Segment Start: Material supplied

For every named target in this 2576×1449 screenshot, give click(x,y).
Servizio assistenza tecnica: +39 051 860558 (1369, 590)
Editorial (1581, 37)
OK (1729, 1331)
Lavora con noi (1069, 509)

Segment End: Material supplied

The listing above is to be transcribed exactly. Include every line.

# [Your solution]
For every named target in this 2576×1449 screenshot, give click(x,y).
Servizio assistenza tecnica: +39 051 860558 (1369, 590)
Editorial (1581, 37)
OK (1729, 1331)
Lavora con noi (1069, 509)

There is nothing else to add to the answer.